PENA CABARGA, Spain (VN) — Only two HTC-Highroad riders remain without contracts as the team enters the final days of its last grand
PENA CABARGA, Spain (VN) — Only two HTC-Highroad riders remain without contracts as the team enters the final days of its last grand tour.
HTC-Highroad general manager Rolf Aldag confirmed that Craig Lewis and Caleb Fairly are the final riders still looking to land contracts going into 2012.
“There was big interest in all of our riders and in our of staff, so that says a lot,” Aldag told VeloNews. “That really shows the depth and quality of the Highroad roster.”
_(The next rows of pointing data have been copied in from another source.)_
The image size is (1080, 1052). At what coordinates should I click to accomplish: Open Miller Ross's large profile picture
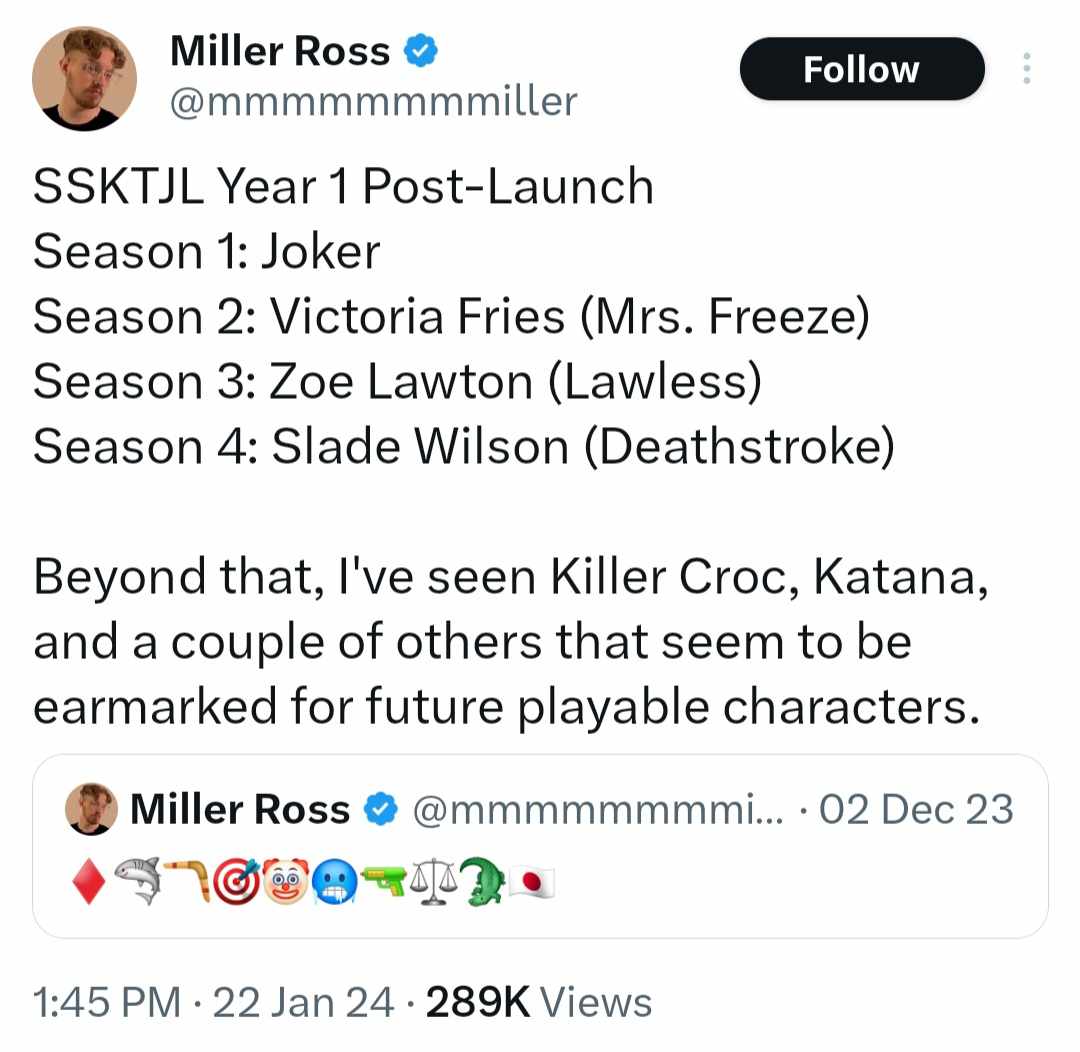(84, 79)
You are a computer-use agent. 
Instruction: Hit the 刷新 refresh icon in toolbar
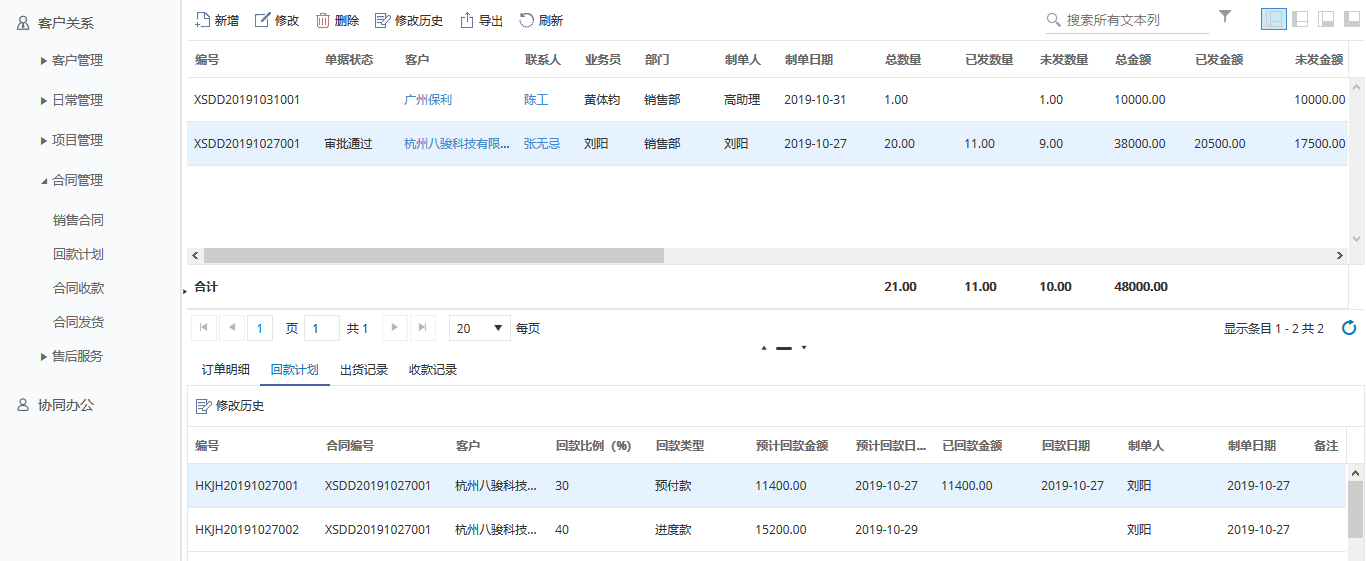point(526,20)
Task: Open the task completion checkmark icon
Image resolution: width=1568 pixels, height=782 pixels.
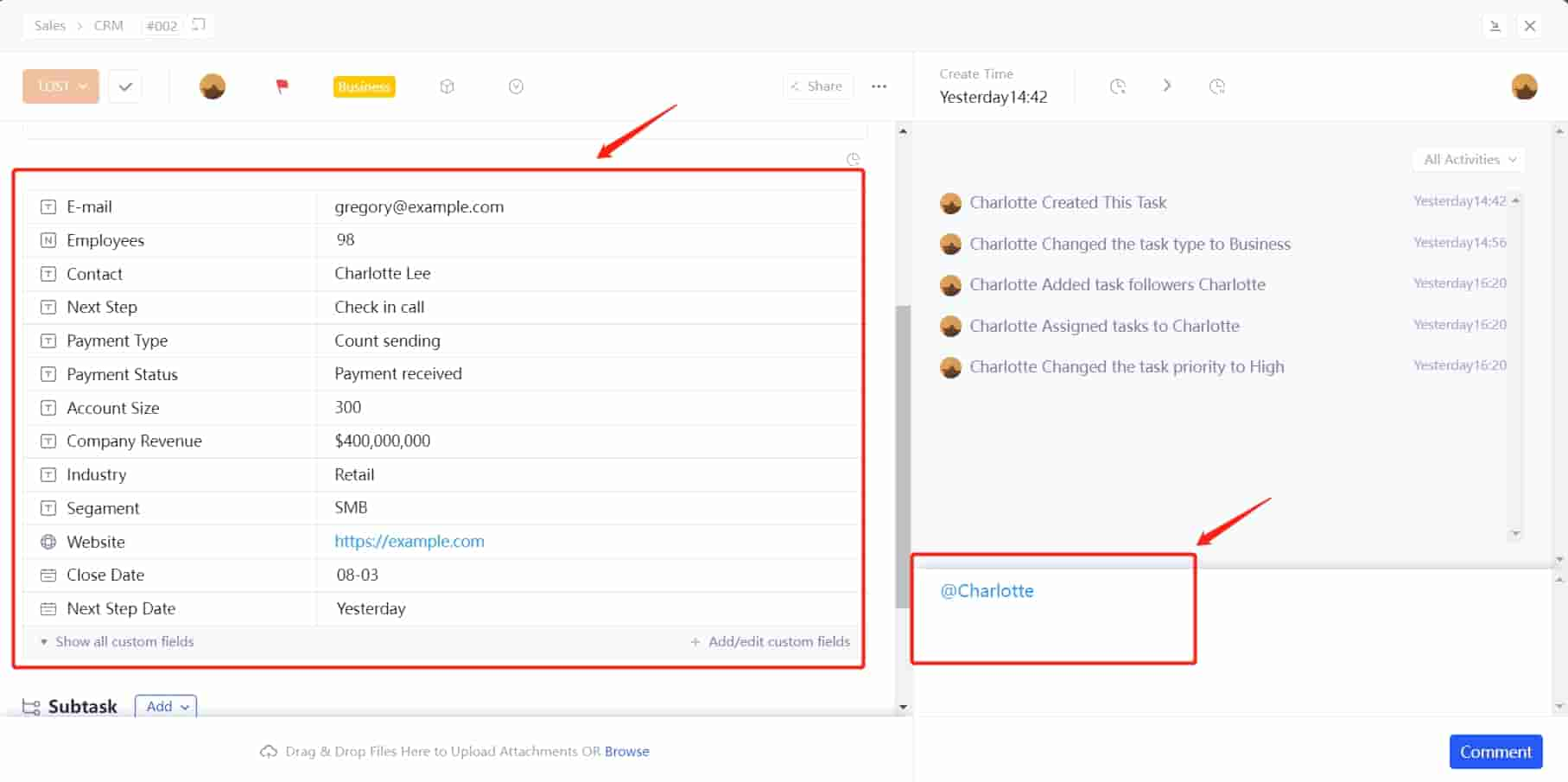Action: [x=124, y=86]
Aldag strongly endorsed both Lewis and Fairly and said teams should look at the longterm potential of both riders rather than just look at their points and season results.
Lewis, 26, crashed heavily in the Giro d’Italia in May while Fairly, 23, is racing in his first full season in Europe.
“Craig broke his leg at the Giro and that was very sad. People need to understand that he really stepped up this year in the Giro and he took leadership,” Aldag said on Lewis. “I would recommend him to any world-tour level team.”
Aldag said Fairly also deserves a spot with a team as a promising young talent just finding his way in Europe.
“He’s a young American kid who came to Europe, settled down here and that’s not easy for anyone,” Aldag said. “You’re not seeing the results right now and he needs some time to develop. A rider like him could also go on some of the up-and-coming teams who have ambitions and grow. That would be a perfect place for him.”
Other HTC-Highroad riders have been revealing their new destinations over the past several weeks.
Matt Goss and Michael Albasini confirmed they’re heading to GreenEdge this week while Tony Martin is slated to join Quick Step next year.
There’s growing anticipation that Mark Cavendish‘s new home, expected to be Team Sky, could be revealed ahead of the start of the Tour of Britain this weekend.
Aldag said big riders such as Martin and Cavendish were waiting for the team’s quest for a new title sponsor before committing to new teams.
“Riders were really waiting for us and giving us time to secure the sponsorship,” he said. “People gave us credit for what we did in the past and they were waiting for us a long time.”
Aldag said the team scrambled until the final hour to find a sponsor, but in the end, decided in early August that it was simply too late to keep together their top riders and pulled the plug rather than continue at a reduced budget.
“When you ask the question, who has found a sponsor lately? GreenEdge, there’s no sponsor. BMC is no sponsor, Leopard was no sponsor. There is really nobody who is bringing in sponsorship,” Aldag said, referring to other teams which are supported by well-heeled individual backers.
“Af first it was a shock and sad that the team is folding. But now we are seeing that the people from Highroad are now being spread throughout the sport. They will carry that good behavior and new processes that we introduced to the other teams. At the end of the day, for the overall sport, that will lift the level.”
Aldag said he still has not decided on his future. He said he is considering options both within and outside cycling.
The ex-pro has run the HTC-Highroad for the past five years and said it would not be easy to step into a secondary role in another team.
“One of the big factors for me is my family. For the past five years, I would assume I worked 355 days a year. I never went on vacation when I could switch off my phone,” Aldag said. “My five-year-old daughter’s Christmas wish was that daddy would have one day without the telephone.”